Yup, it’s been un-snowy with beautiful blue days and a feeling of spring everywhere!  Now many veterans know that spring can be very hard on the emotions up here in the Northwoods because just as you’re getting used to bursts of warmth that you’re convinced are going to last forever, the cold hand of the Norse gods swoop in and deliver arctic blizzards.  But with such freakish weather patterns, perhaps we’re going to get a respite this year.  Ha ha HA!

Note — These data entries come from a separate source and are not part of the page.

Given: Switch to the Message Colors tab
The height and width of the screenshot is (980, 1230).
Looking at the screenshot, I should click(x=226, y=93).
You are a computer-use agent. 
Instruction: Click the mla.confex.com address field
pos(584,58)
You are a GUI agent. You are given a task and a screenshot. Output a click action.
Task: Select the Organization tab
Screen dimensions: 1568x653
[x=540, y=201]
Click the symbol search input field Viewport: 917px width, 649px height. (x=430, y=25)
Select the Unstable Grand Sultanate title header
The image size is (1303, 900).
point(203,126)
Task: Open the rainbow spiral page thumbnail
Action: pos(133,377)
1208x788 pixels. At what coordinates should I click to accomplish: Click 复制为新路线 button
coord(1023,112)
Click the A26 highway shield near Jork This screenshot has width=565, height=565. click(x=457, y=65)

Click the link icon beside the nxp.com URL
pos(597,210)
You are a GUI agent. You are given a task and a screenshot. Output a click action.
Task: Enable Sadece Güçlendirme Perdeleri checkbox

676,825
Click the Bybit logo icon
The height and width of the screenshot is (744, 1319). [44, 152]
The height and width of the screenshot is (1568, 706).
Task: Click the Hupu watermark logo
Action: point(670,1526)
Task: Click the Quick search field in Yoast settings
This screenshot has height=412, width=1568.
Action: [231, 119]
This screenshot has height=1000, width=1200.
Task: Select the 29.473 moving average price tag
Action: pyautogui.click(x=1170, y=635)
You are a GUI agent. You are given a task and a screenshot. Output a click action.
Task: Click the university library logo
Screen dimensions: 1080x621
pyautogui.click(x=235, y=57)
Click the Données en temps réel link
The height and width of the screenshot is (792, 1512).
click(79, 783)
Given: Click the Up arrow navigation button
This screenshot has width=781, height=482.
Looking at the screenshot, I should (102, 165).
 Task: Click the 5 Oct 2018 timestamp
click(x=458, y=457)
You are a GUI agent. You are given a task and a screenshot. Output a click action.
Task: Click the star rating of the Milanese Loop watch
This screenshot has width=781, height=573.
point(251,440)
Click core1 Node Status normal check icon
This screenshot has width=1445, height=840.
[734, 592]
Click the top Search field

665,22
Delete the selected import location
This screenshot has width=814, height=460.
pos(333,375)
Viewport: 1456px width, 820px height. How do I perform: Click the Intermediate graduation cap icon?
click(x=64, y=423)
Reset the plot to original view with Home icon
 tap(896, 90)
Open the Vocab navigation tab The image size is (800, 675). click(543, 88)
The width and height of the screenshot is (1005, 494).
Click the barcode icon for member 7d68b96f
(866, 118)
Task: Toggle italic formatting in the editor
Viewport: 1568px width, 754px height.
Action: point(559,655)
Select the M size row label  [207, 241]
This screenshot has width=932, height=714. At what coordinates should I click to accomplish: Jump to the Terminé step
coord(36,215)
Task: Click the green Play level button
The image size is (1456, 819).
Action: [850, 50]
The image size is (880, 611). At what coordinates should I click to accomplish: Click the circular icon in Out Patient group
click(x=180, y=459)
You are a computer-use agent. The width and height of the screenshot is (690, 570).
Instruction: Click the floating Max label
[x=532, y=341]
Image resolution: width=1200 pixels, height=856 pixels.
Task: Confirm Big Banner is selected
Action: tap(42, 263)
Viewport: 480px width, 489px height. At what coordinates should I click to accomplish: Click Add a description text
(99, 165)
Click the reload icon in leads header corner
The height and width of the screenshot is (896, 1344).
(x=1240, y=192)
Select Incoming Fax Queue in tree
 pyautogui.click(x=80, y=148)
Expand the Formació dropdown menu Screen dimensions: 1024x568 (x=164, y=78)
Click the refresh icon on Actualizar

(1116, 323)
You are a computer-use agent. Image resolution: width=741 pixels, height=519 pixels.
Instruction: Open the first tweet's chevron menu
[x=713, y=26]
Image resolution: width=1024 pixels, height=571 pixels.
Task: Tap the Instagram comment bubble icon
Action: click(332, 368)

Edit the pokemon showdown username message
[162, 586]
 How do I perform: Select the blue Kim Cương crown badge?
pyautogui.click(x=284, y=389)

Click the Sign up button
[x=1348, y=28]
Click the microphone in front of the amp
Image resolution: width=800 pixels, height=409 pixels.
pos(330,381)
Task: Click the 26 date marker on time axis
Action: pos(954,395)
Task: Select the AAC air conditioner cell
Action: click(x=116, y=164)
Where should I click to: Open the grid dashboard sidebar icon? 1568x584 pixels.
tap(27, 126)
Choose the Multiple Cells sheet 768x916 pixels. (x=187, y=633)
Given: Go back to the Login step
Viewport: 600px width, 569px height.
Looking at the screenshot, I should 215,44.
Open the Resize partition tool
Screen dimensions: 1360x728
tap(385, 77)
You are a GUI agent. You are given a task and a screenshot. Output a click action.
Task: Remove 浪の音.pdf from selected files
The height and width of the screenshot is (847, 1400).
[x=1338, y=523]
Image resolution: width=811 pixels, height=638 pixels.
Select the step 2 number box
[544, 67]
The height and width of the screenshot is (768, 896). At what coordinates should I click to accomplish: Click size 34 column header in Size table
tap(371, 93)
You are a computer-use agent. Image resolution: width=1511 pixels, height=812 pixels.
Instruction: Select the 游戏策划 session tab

A few “big ones” were predicted to hit Minocqua throughout the last part of February but nothing materialized.  Then came February 28th.  A huge storm was anticipated for the evening so I was just a bit concerned when I looked out the window that morning and snow was steadily falling.  Perhaps the storm had arrived early, I mused.  Night fell and, around midnight, I wandered into the kitchen for a midnight snack.  As I was rifling through a box of graham crackers, I wondered if I had left a porch light on outside because everything looked so… not dark.  I flipped the wall switch, the light came on, and three letters popped into my head: O-M-G.  Huge snowflakes swirled everywhere, like Blue Lake was inside of a snow globe being furiously shaken by a toddler.  Visibility was about zero and it was hard to tell up from down.  I climbed into bed and fell asleep, trying to remember where I had stashed the snow shovel.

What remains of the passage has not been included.